Friday 11 January 2019, 7.30pm

Frederic Rzewski w/ Jan Rzewski – Solos and Duos

No Longer Available

“He has, for decades, been making thought-provoking, heart-wrenching music about issues that dominate the headlines today: the perils of incarceration, the tension between the government and the governed, the struggle for gay rights, the decimation of the industrial working class. He may be particularly valuable at a moment when the political discourse produces only an unending, almost unlistenable, screech. Passionate but not strident, unsparing yet subtle, his work offers something increasingly rare: a space to be both angry and reflective.”The New York Times on Frederic Rzewski

Frederic Rzewski

Born in Westfield, Massachusetts in 1938, Frederic Rzewski studied music at first with Charles Mackey of Springfield, and subsequently with Walter Piston, Roger Sessions, and Milton Babbitt at Harvard and Princeton Universities. He went to Italy in 1960, where he studied with Luigi Dallapiccola and met Severino Gazzelloni, with whom he performed in a number of concerts, thus beginning a career as a performer of new piano music. Rzewski's early friendship with Christian Wolff and David Behrman, and (through Wolff) his acquaintance with John Cage and David Tudor strongly influenced his development in both composition and performance.

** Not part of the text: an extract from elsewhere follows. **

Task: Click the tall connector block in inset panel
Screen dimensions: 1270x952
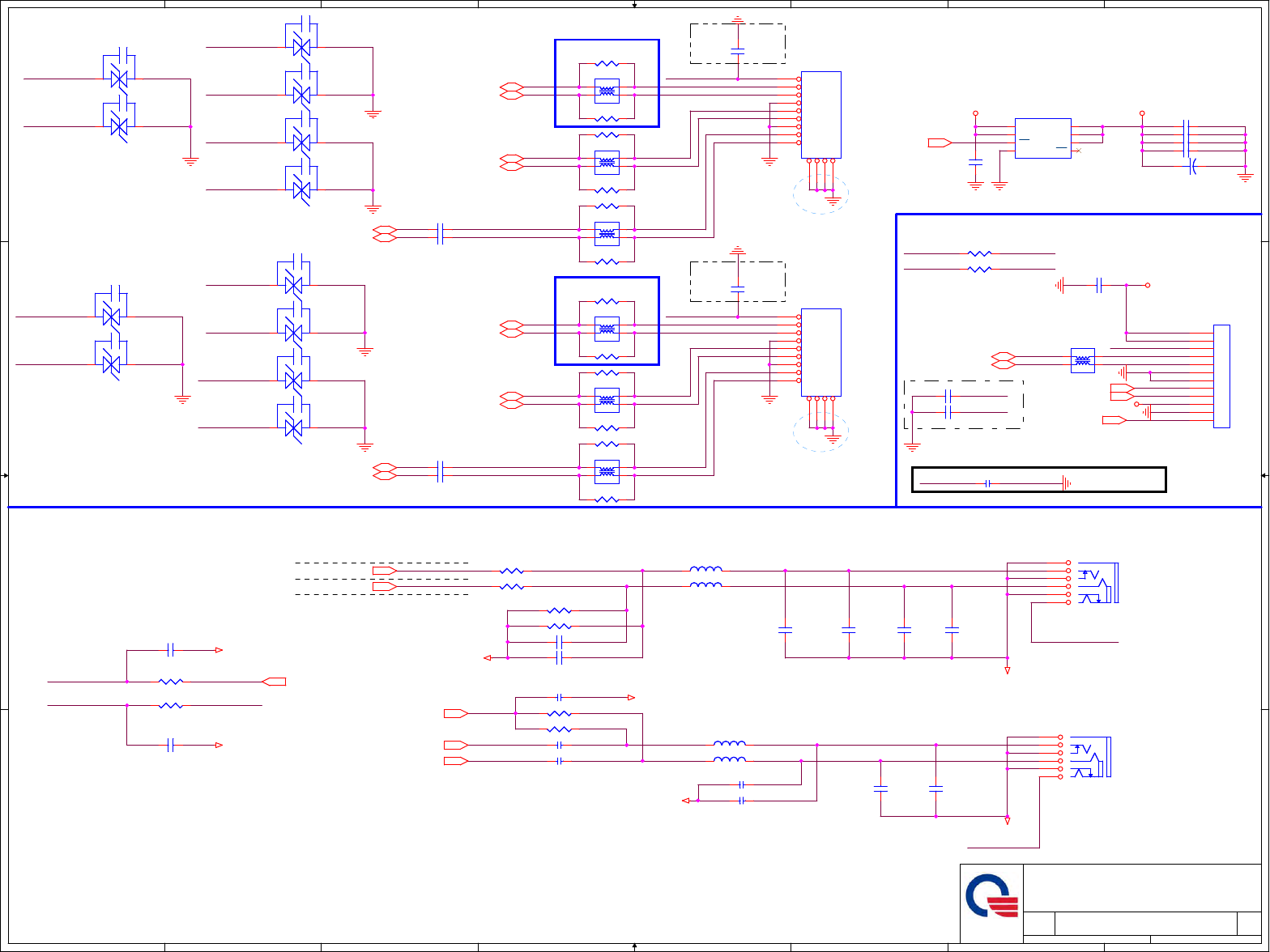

In Rome in the mid-sixties, together with Alvin Curran and Richard Teitelbaum, he formed the MEV (Musica Elettronica Viva) group, which quickly became known for its pioneering work in live electronics and improvisation.

Since 1977 Rzewski has been Professor of Composition at the Conservatoire Royal de Musique in Liege, Belgium. He has also taught at the Yale School of Music, the University of Cincinnati, the State University of New York at Buffalo, the California Institute of the Arts, the University of California at San Diego, Mills College, the Royal Conservatory of the Hague, the Hochschule der Kuenste in Berlin, and the Hochschule fuer Musik in Karlsruhe.